This study examined the effect of treatment for posttraumatic stress disorder (PTSD) on work-related quality-of-life outcomes and the relationship between clinically significant change during treatment and work-related outcomes. Additional analyses explored whether current depression and employment status moderated the effects of treatment and clinically significant change.
Participants were 218 female veterans and soldiers with current PTSD who participated in a randomized clinical trial of treatment for PTSD. They received ten weekly sessions of prolonged exposure or present-centered therapy and were assessed before and after treatment and at three- and six-month follow-ups. Outcomes were clinician-rated and self-rated occupational impairment and self-rated satisfaction with work.

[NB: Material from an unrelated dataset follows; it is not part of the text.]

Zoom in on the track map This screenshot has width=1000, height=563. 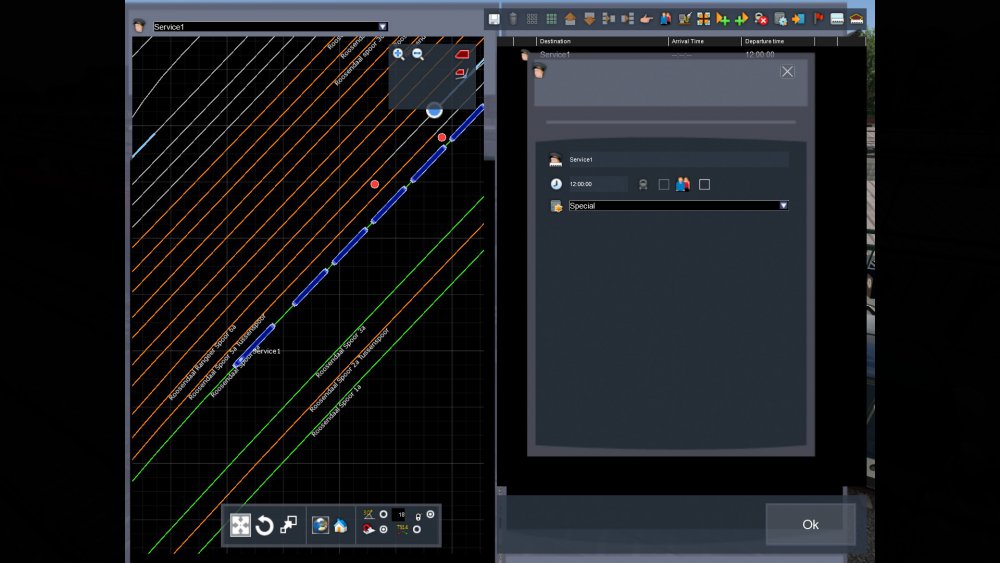(399, 55)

Both treatment groups had improvements in occupational impairment, and the degree of improvement by the two groups was similar. There was no pre- to posttreatment change in work satisfaction. At the end of treatment, participants who no longer met diagnostic criteria for PTSD had greater improvements in all domains of work-related quality of life than participants who still had PTSD.
Although prolonged exposure resulted in better PTSD symptom outcomes than present-centered therapy in the randomized clinical trial, it did not result in better work-related quality-of-life outcomes. The improvement in occupational impairment associated with loss of diagnosis suggests the importance of continuing treatment until clinically meaningful change has been attained.